The session ended with Gordon voting for 2ESSB 6143 to close a $2.8 billion budget shortfall by a combination of cutting state services and increasing taxes. Taxes were increased on non-essentials - beer, soda, bottled water, and candy. Cuts were made in K-12 and higher education, and other state services.

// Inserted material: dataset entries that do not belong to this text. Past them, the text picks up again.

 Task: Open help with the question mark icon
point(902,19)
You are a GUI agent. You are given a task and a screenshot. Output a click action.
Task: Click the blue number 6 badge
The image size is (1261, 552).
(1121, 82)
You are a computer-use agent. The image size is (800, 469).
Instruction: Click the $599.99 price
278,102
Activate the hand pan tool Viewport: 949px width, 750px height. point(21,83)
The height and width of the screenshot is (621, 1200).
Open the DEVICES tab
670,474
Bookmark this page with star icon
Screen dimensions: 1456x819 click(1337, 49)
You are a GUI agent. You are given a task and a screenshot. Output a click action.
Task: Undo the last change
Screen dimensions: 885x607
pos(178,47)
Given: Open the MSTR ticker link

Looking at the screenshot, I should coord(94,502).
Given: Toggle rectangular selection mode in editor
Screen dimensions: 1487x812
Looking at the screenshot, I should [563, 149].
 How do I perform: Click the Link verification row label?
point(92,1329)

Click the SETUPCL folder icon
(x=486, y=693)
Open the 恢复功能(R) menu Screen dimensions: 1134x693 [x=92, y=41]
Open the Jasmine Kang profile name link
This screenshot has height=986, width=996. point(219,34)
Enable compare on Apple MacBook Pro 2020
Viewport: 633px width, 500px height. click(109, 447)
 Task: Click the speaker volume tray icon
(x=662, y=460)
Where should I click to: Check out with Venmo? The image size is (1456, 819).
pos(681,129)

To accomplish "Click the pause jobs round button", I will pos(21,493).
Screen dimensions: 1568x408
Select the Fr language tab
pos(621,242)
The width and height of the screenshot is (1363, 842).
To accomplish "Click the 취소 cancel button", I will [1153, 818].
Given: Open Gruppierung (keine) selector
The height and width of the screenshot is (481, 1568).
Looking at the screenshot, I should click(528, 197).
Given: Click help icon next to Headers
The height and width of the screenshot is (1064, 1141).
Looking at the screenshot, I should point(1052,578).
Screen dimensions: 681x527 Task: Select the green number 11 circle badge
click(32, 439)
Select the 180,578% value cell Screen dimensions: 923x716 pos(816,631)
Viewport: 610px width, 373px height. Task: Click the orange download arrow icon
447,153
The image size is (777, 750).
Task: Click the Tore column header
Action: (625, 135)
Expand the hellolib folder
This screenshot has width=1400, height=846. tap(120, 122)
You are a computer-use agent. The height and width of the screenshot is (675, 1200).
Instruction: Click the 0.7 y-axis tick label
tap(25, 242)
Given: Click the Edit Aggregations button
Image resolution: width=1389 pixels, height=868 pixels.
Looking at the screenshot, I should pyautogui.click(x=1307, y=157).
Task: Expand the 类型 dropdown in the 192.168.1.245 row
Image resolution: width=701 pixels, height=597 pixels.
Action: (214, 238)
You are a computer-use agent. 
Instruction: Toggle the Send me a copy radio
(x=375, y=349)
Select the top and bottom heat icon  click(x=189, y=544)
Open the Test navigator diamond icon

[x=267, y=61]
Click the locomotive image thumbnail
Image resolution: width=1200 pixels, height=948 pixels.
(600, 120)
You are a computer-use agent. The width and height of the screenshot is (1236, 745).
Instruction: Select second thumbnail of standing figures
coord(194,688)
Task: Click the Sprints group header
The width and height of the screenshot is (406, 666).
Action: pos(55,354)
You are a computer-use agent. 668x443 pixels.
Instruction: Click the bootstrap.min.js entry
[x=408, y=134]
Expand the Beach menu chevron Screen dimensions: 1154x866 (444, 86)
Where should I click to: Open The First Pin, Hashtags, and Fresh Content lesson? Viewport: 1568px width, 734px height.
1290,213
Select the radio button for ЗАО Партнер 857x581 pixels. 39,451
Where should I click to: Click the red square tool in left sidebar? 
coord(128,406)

==2010 campaign for State Senate==

Gordon was defeated by Mercer Island City Councilman Steve Litzow. After an automatic recount, Gordon's defeat was confirmed. He lost by 192 votes out of nearly 60,000 votes cast.

==Pro bono work==
- Randy Gordon, Paul Lehto and John Wells are asking King County Superior court to void Sequoia's contract which has effectively allowed them to conduct elections. Gordon argues that by outsourcing voting to a private company which keeps its process secret, the individual's right to an election process that is transparent and observable is being abridged. Gordon is seeking a refund of $5 million for Snohomish County for 1000 voting machines.
- Eastside Legal Assistance Program (volunteer lawyer)
- American String Project (board member)
- Pacific Northwest Ballet (member of the Barre)
- Eastside YMCA (Parent-Child Program leader)
- Washington State Karate Association (Counsel)
- USA-National Karate-do Federation (Presiding Officer of National Board of Review; General Counsel)
- Washington State Bar Association (Special District Counsel)
- Hearing Officer; Governor, 8th Congressional District)
- Lake Bellevue Water Quality Association; and others.

==Honors and awards==
- Invited on three occasions in the last five years to give the Commencement Address to the graduating case
- 2000, 2001, 2003 Outstanding Faculty Award
- Board of Student Advisers
- The Civil Rights-Civil Liberties Law Review
- Founded the still extant orientation program at Harvard Law School 1977
- Phi Beta Kappa in his junior year at University of Michigan 1974
- Branstrom Prize 1972
- Bain-Swiggett Prize for poetry
- James B. Angell Scholar [seven semesters] at University of Michigan College of Literature, Science & the Arts
- 1998 Public Justice Award
- 2001 Professionalism Award
- 2001 President's Award
- 2005 Rising Star of the Democratic Party
- Three times received the Washington Law & Politics "Super Lawyer" award by peer selection
- Article Accepted for Publication and Published in Seattle Journal for Social Justice
- 2010 Awarded Everett Herald Cappies "Rookie of the year"

==Speeches==
- Proud to be a Lawyer Randy Gordon, Seattle University School of Law Commencement Address, Seattle, Washington, December 16, 2000.
- Proud to be a Lawyer Randy Gordon, Seattle University School of Law Commencement Address, Seattle, Washington, December 22, 2001
- Commencement Address Randy Gordon, Seattle University School of Law Commencement Address, Seattle, Washington, December 20, 2003

==Memberships and affiliations==
- East King County Bar Association (Trustee, Vice President, President)
- King County Bar Association (East King County Trustee)
- Washington State Trial Lawyers Association (Governor, 8th District; Liaison to State Bar)
- Washington State Bar Association [Governor, 8th District](2003–2005)
- Bellevue Kiwanis

==Family==
- Randy Gordon, divorced, has two daughters, Katie and Becky, and a step daughter Brittany.